Content Creation – ALLOD Style

A successful piece on ALLOD requires two very important things: A catchy headline and a featured image. They are your hooks. In order for the taters to click on your piece you have to elicit an emotional response. There’s no magic formula for “viral.” Viral happens when it happens, and there’s no stopping it. Some magical combination of the headline and image grabbed the audience and won’t let go. Solid, consistent numbers, on the other hand, are a bit more realistic to achieve, and this is where it all begins.

The number one mistake of guest submissions is humor.
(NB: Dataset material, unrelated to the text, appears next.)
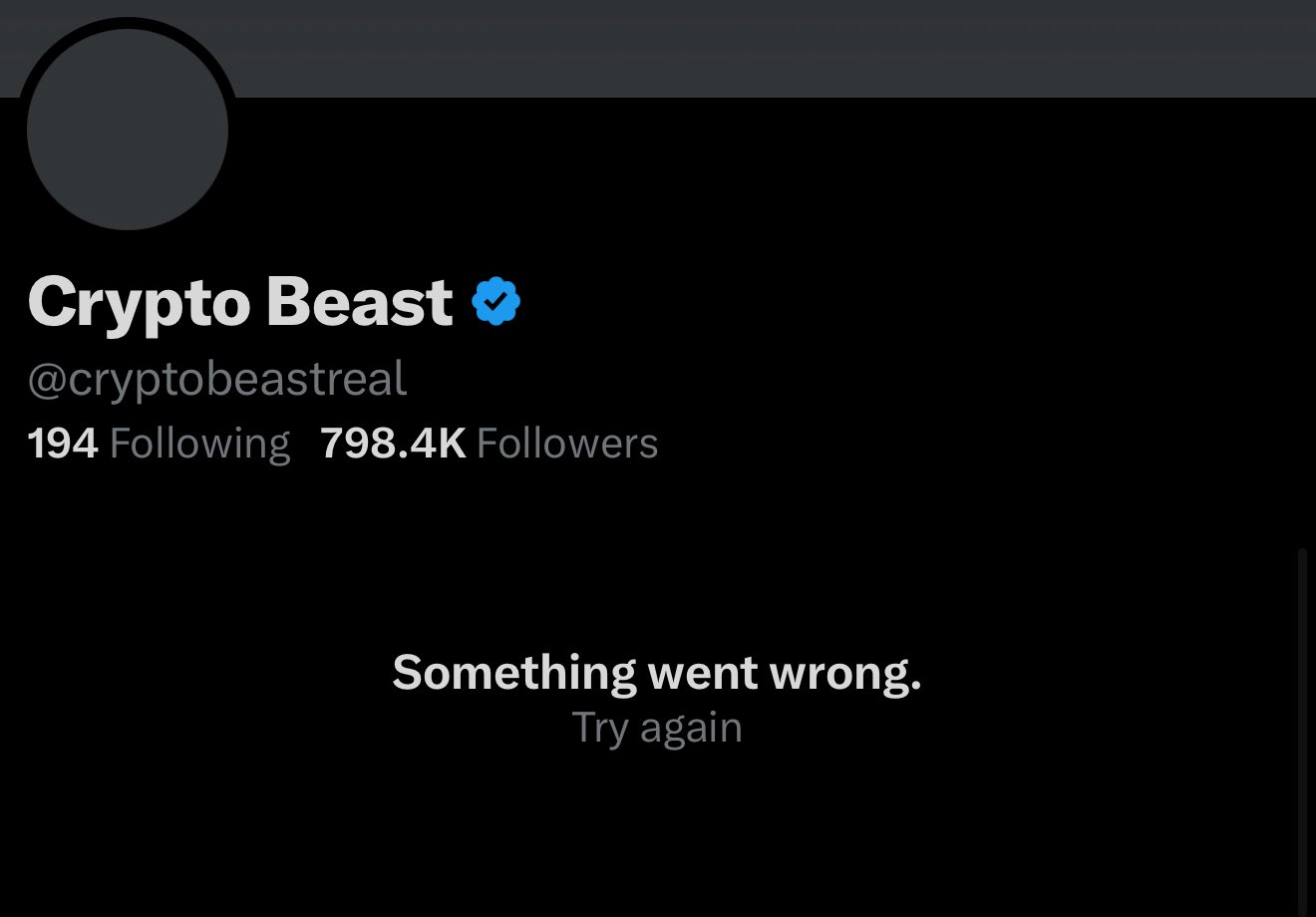Click the 798.4K count

[393, 444]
By far. I’m not sure what page people are reading, but ALLOD headlines are 100 percent clickbait nonsense that serves a single purpose: make the tater click. “Satire” doesn’t equal comedy. It doesn’t equal parody. It’s an art form that exposes people’s vices, and in this case, ignorance, in the context of contemporary politics and pop culture. Basically, it doesn’t matter what you think is funny, or clever, or something all of your friends would click. You’re not the audience. Without the audience, a post becomes 10 comments from the standard group of die-hards jumping on the two taters that were still dumb enough to comment.
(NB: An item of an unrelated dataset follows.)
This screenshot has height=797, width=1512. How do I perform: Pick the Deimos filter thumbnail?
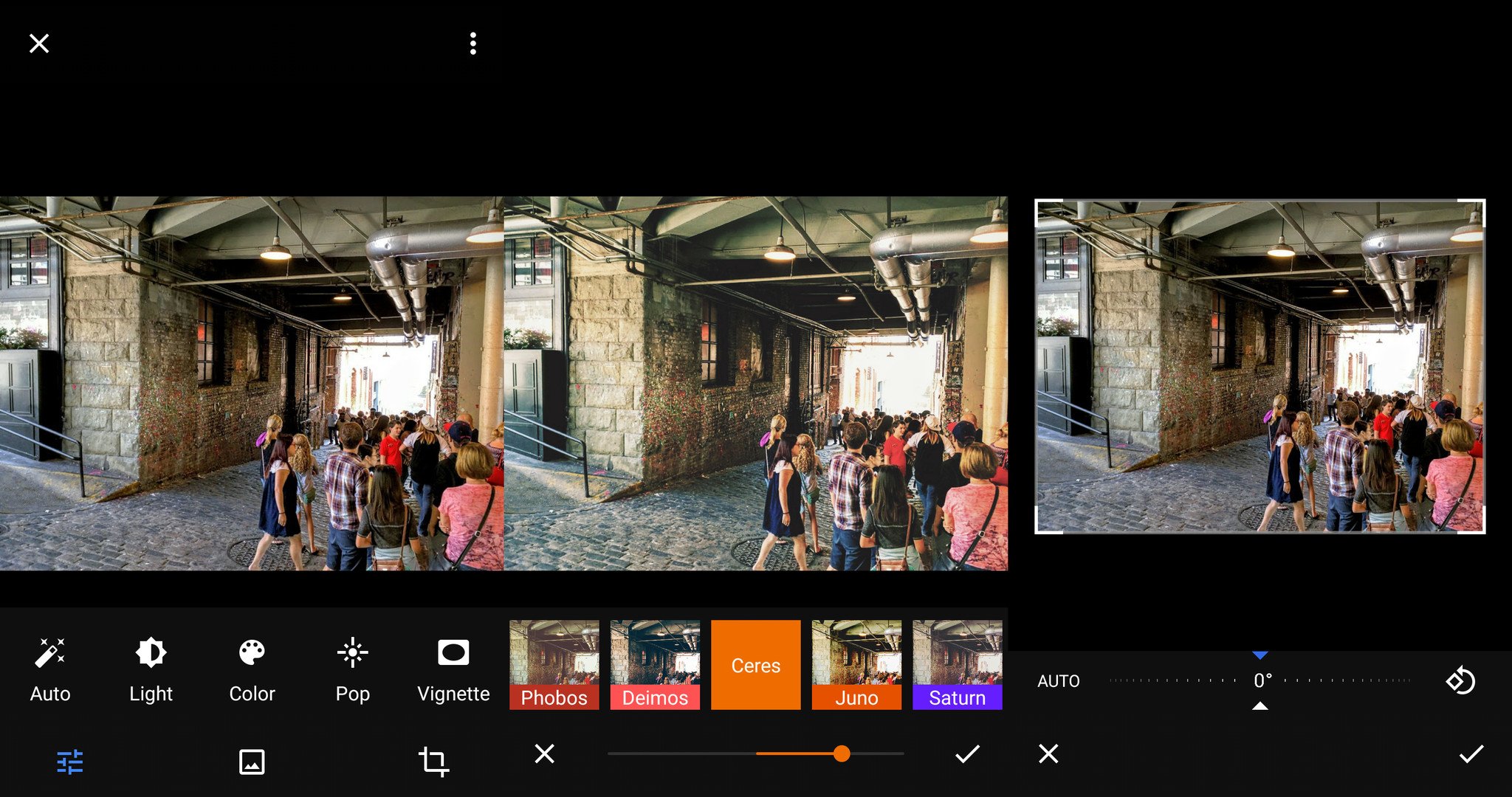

So then…what works? If you go to the page, you’ll see exactly what works. Through the years, every writer has found their own little niche of characters they used to build their stories. My characters are battle-tested and come through for me time and time again. I prefer to stay away from straight politics. I don’t write about elected officials and I don’t try to work inside the realm of political news. First, there’s too much competition. Second, I don’t believe Facebook likes politics anymore. I have numbers to back that. Since January of 2021 (go figure) the mere mention of a Biden, a Trump, or any other active politician seems to kill a post. If Facebook frowns on something, avoid it. That’s a hard-learned lesson, I’ll tell you what.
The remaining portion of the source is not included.